Hypothesis

Chronic exposure to low‑grade microbial‑associated molecular patterns (MAMPs) in the aging intestine shifts the Nrf2‑mediated hormetic set point leftward, converting a protective stress‑response into a maladaptive, NADPH‑draining state that fuels intestinal barrier leak and systemic inflammaging.

Mechanistic rationale

1. Threshold lowering – Age‑dependent epigenetic remodeling (e.g., increased H3K27ac at antioxidant response elements) reduces the amount of stress needed to keep Nrf2 nuclear, as shown by constitutive low‑level Nrf2 target expression in aged enteroendocrine cells (see [4]).
2. Resource drain – Persistent Nrf2 activity drives continuous transcription of GSH‑synthetic enzymes (GCLM, GSS) and NADPH‑producing enzymes (G6PD).

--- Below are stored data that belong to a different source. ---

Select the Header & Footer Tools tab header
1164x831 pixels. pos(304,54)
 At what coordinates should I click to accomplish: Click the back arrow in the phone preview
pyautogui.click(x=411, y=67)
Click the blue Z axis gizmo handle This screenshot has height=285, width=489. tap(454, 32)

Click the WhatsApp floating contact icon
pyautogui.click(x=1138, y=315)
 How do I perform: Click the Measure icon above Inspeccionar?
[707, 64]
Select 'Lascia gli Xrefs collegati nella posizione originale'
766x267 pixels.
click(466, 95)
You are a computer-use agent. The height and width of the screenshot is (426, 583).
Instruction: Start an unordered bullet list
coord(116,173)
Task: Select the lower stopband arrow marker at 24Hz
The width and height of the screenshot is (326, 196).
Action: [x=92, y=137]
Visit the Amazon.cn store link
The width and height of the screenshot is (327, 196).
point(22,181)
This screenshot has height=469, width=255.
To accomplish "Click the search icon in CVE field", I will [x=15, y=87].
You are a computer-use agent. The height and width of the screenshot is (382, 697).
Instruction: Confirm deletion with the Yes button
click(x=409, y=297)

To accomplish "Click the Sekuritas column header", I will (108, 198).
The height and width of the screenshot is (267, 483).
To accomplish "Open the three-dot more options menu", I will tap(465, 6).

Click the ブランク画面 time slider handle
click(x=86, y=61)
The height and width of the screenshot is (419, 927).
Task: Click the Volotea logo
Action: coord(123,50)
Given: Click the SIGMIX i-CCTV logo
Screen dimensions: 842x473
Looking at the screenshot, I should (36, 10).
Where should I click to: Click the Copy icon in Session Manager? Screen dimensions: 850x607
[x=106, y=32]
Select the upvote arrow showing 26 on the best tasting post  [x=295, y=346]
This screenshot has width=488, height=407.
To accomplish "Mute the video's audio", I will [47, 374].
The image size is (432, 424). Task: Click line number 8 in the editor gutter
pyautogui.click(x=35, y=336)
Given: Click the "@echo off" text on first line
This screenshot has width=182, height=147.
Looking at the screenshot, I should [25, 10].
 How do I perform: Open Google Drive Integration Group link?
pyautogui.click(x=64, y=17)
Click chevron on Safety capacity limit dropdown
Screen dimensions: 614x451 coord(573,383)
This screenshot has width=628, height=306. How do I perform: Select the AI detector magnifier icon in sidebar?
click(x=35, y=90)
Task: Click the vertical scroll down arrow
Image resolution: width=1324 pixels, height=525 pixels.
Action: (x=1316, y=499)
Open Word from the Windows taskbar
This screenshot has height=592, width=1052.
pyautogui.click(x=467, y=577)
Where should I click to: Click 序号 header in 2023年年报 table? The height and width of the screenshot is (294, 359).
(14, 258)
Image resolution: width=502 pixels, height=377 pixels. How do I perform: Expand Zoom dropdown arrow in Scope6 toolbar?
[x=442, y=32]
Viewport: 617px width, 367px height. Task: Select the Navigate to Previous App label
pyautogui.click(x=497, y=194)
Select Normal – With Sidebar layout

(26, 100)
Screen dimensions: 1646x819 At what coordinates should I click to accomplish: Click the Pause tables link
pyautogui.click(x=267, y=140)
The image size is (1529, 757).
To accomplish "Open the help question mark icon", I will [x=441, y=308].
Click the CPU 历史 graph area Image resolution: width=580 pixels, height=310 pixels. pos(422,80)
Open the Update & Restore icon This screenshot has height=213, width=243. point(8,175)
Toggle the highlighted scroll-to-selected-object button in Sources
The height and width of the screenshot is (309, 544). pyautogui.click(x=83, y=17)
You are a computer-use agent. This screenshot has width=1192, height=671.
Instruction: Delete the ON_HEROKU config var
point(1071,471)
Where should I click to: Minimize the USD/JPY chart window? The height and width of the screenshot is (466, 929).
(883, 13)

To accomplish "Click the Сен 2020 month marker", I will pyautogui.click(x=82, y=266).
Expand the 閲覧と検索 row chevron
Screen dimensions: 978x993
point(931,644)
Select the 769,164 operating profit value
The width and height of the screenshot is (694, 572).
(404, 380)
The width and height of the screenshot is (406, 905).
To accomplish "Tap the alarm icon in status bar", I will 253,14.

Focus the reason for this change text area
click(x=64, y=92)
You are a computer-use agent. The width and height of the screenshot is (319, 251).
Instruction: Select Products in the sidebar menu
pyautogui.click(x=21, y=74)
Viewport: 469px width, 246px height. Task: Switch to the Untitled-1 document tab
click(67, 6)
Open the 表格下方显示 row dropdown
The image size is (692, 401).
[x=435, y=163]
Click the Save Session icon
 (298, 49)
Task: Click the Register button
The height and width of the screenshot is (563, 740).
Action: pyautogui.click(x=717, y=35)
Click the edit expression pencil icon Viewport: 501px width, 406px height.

Because the stimulus never reaches the hormetic peak, these pathways operate far below Vmax but chronically consume NADPH and cysteine, depleting the pool needed for acute ROS bursts (see [1] for GSH dynamics).
3. Failed inducible reserve – When a secondary hit (e.g., dietary fat, pathogen) occurs, the already‑engaged Nrf2 system cannot further up‑regulate, leaving the cell with a blunted adaptive capacity and a shift toward NF‑κB‑mediated inflammation (see [3]).

Testable predictions

• Prediction 1: Aged mice will show elevated basal Nrf2 target mRNA (Nqo1, Ho‑1) but a reduced fold‑induction after an acute sulforaphane challenge compared with young mice.
• Prediction 2: Inhibiting Nrf2 specifically in aged enteroendocrine cells (using Villin‑CreER; Nrf2^fl/fl + tamoxifen) will normalize the inducible response, restore GSH/GSSG ratio after challenge, and decrease intestinal permeability (FITC‑dextran assay).
• Prediction 3: These mice will exhibit lower serum LPS‑binding protein and improved glucose tolerance, linking gut‑derived hormetic exhaustion to systemic metabolic health.

Experimental outline

| Group | Age | Genotype | Intervention | Readouts (48 h post‑challenge) |-------|-----|----------|--------------|--------------------------------- | 1 | Young (3 mo) | WT | Vehicle | Basal & induced Nrf2 targets, GSH/GSSG, FITC‑dextran | 2 | Aged (24 mo) | WT | Vehicle | Same as above | 3 | Aged (24 mo) | Villin‑CreER; Nrf2^fl/fl | Tamoxifen (Nr‑f2 KO) | Same as above | 4 | Aged (24 mo) | WT | Sulforaphane (5 mg/kg) | Inducible response magnitude | 5 | Aged (24 mo) | Villin‑CreER; Nrf2^fl/fl | Tamoxifen + Sulforaphane | Test whether KO rescues inducibility

Expected outcome: Groups 2 and 4 show high basal Nrf2 activity but low inducibility and GSH depletion; Group 3 and 5 show restored inducibility, higher GSH/GSSG, and reduced permeability.

Falsifiability

If aged enteroendocrine cells do not display constitutively elevated Nrf2 targets, or if Nrf2 deletion fails to improve barrier function or metabolic readouts, the hypothesis that chronic low‑grade MAMP exposure lowers the Nrf2 hormetic set point and drives maladaptive NADPH drain would be refuted.

Broader implication

This framework reframes hormesis not as a universal longevity trigger but as a stress‑sensing rheostat whose maladaptive tuning in aged tissues converts a protective circuit into a source of metabolic inflammation, offering a precise point of intervention (e.g., transient Nrf2 modulators) to restore hormetic fidelity.